▶ [AUFGABE A]
Führen Sie sämtliche Zeitungen auf, die der Auszug über die Rettung des Turms Astura nennt.

▶ [BEREITGESTELLTER AUSZUG]
· · · · · · ·
Der Prinz empfing mich mit großer Freundlichkeit wie einen ihm schon Bekannten. Er gewinnt in der Nähe und im Gespräch, wo sich seine sonst harten Gesichtszüge beleben. Er ist natürlich und ungezwungen; seine Sprache hat einen entschieden piemontesischen Akzent. Im Gespräch, welches sich hauptsächlich um die Umwälzung Roms drehte, ging er frei heraus. Er sagte, daß die Unversöhnlichkeit der Kurie ein Glück für Italien sei, denn dadurch reife der Prozeß, welcher durch sich selbst eine Lösung dieses Zwiespalts herbeiführen werde; im übrigen sei es ganz gleichgültig, ob Pio IX. lebe oder sterbe, ob sein Nachfolger sein Verfahren beibehalte oder nicht, denn Italien habe der Kirche die vollkommene Freiheit gegeben, und die Dinge gingen ihren gesetzmäßigen Gang fort. Ich nahm die Gelegenheit wahr, dem Kronprinzen die Erhaltung des Turms Astura zu empfehlen, indem ich dies Monument der Hohenstaufenzeit in seinen Schutz stellte. Der Fiskus hatte nämlich diesen Turm zum Verkauf ausgeboten, wie das Schloß Magliana am Tiber, ja wie auch das berühmte Schloß der Este in Ferrara. Wenn heute der fromme Äneas wieder in Latium landete, so würde ihn das Domanium ohne Umstände aufgreifen lassen und an einen meistbietenden Engländer verkaufen. Der Fiskus sucht alles und jedes zu Gelde zu machen; von seinem Standpunkt aus ist das begreiflich; denn die Geldnot ist groß, der öffentlichen Monumente sind zahllose, und diese sind nicht allein ein totes Kapital, sondern sie beanspruchen große Summen zu ihrer Erhaltung.

Zeichnung: Gregorovius

Torre Astura, 29. 6. 1854

Der Kronprinz versprach, noch an demselben Tage mit dem Ackerbauminister Finale zu reden. So empfahl ich mich von ihm.

Ich hielt es indeß für gut, den Turm Astura noch direkt dem Ministerpräsidenten Minghetti zu empfehlen, was ich in einem Schreiben tat. Bald darauf sah ich Minghetti; er versicherte, daß er sofort Ordre gegeben habe, den Turm nicht zu verkaufen.

Mariano schrieb darüber einen Artikel im ›Diritto‹; die ›Riforma‹ brachte einen vorzüglichen Artikel mit der Aufschrift ›Non de pane solo vivit homo‹, worin der Verfasser dem Fiskus eine lange Strafpredigt hielt und alle die vandalischen Frevel aufzählte, welche die Regierung gegen die Monumente der Geschichte verübt habe und noch täglich ausübe. Auch in Deutschland machte diese Rettung Asturas Eindruck; die ›Allgemeine Zeitung‹ druckte mein Gedicht: ›Der Turm Astura‹ wieder ab, welches ich im September 1855 geschrieben und worin ich die Versöhnung Italiens und Deutschlands durch die gemeinsame Freiheit prophezeit hatte. Nur 15 Jahre später war diese Prophezeiung zur Wahrheit geworden.
· · · · · · ·
▶ [BEREITGESTELLTE DATEN]
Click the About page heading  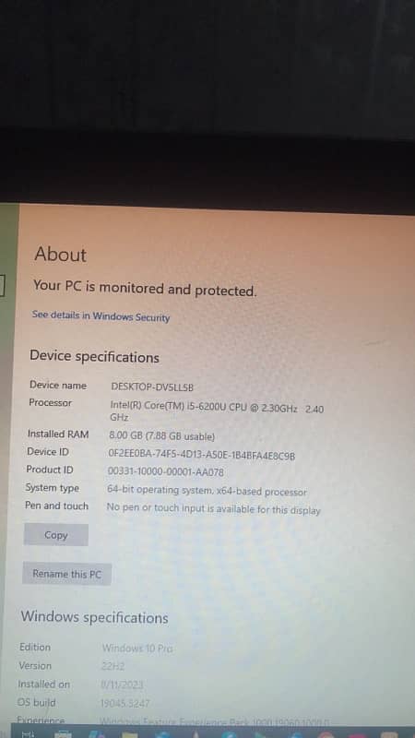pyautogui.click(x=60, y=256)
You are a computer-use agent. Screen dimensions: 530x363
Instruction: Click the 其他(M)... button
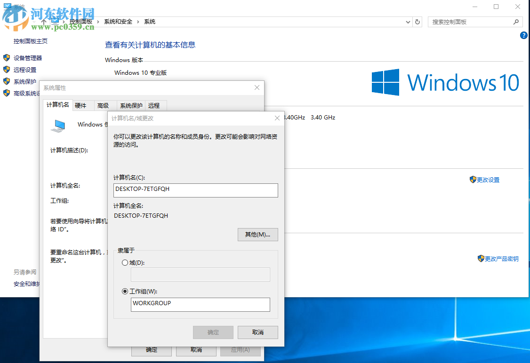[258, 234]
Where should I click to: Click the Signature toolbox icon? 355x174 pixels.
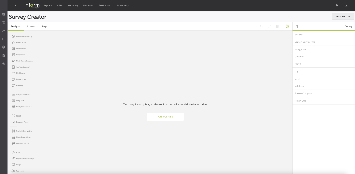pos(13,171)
· · · · · · ·
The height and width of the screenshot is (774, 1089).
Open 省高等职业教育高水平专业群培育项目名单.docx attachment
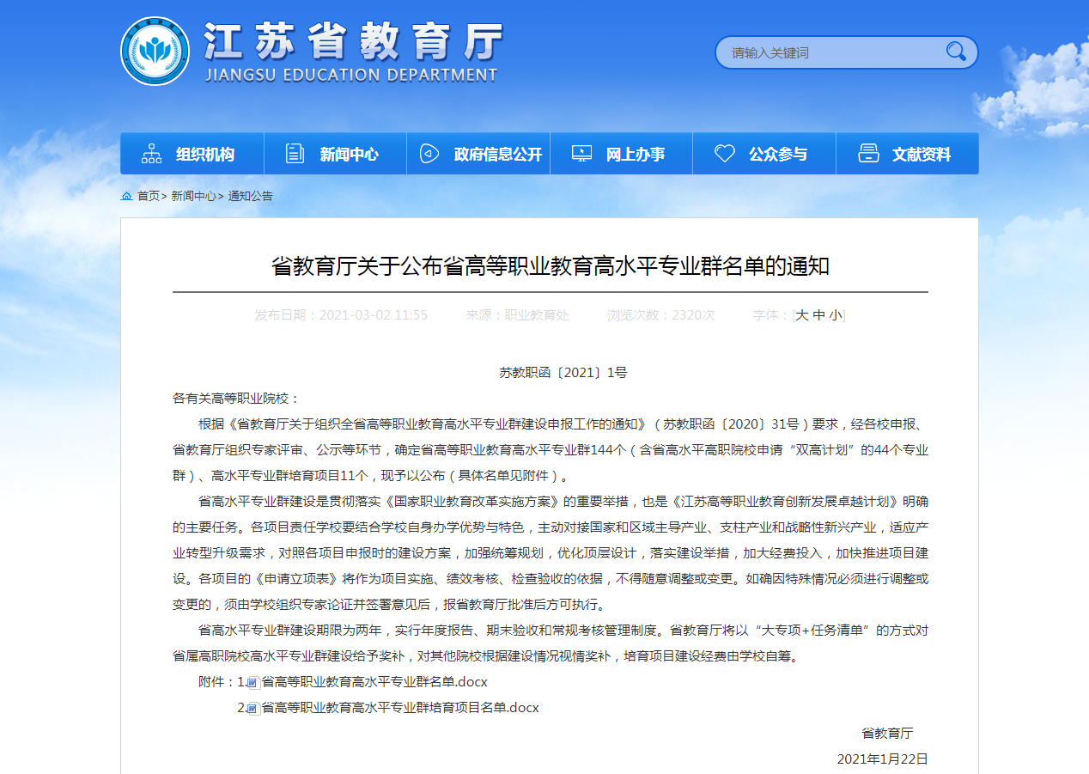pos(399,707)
· · · · · · ·
▶ [AUFGABE B]
Tauschen Sie in der Auflistung alles von der Zeile mit "The height and" bis hinunter zur Zeile mit "pos(399,707)" das Wort "attachment" gegen "file" aus und geben Sie diese Zeilen ohne die Bilder wieder.

▶ [ANTWORT A]
- ›Diritto‹
- ›Riforma‹
- ›Allgemeine Zeitung‹

▶ [ANTWORT B]
The height and width of the screenshot is (774, 1089).
Open 省高等职业教育高水平专业群培育项目名单.docx file
pos(399,707)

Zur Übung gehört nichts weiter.